CVE-2024-11104: 
WordPress vulnerability analysis and mitigation

The Sky Addons for Elementor WordPress plugin (Free Templates Library, Live Copy, Animations, Post Grid, Post Carousel, Particles, Sliders, Chart, Blogs) contains a vulnerability identified as CVE-2024-11104. The vulnerability affects all versions up to and including 2.6.2, and was disclosed on November 22, 2024. This security issue stems from a missing capability check in the save_options() function (NVD).

The vulnerability is classified as a missing authorization issue (CWE-862) that allows unauthorized modification of data.

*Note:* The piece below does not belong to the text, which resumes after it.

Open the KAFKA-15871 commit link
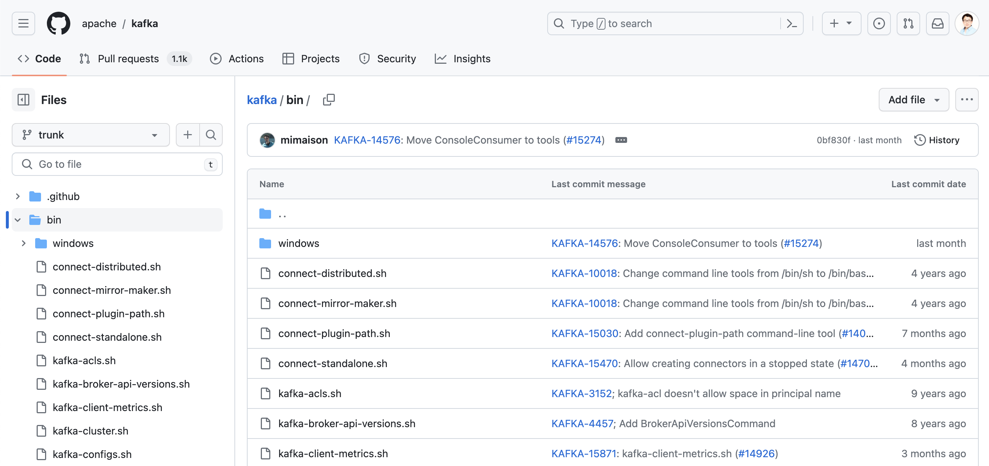Screen dimensions: 989x466 tap(584, 453)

The CVSS v3.1 base score is 8.1 (HIGH), with the vector string CVSS:3.1/AV:N/AC:L/PR:L/UI:N/S:U/C:N/I:H/A:H. The vulnerability specifically relates to the save_options() function's implementation, which lacks proper capability checks, allowing manipulation of array-type option values (NVD).

The vulnerability enables authenticated attackers with subscriber-level access or higher to update arbitrary options on the WordPress site. This capability is specifically limited to option values that can be saved as arrays, potentially leading to a denial of service condition (NVD).

Users should upgrade to version 2.6.3 or later of the Sky Addons for Elementor plugin to address this vulnerability. This version includes the necessary capability checks to prevent unauthorized modification of options (NVD).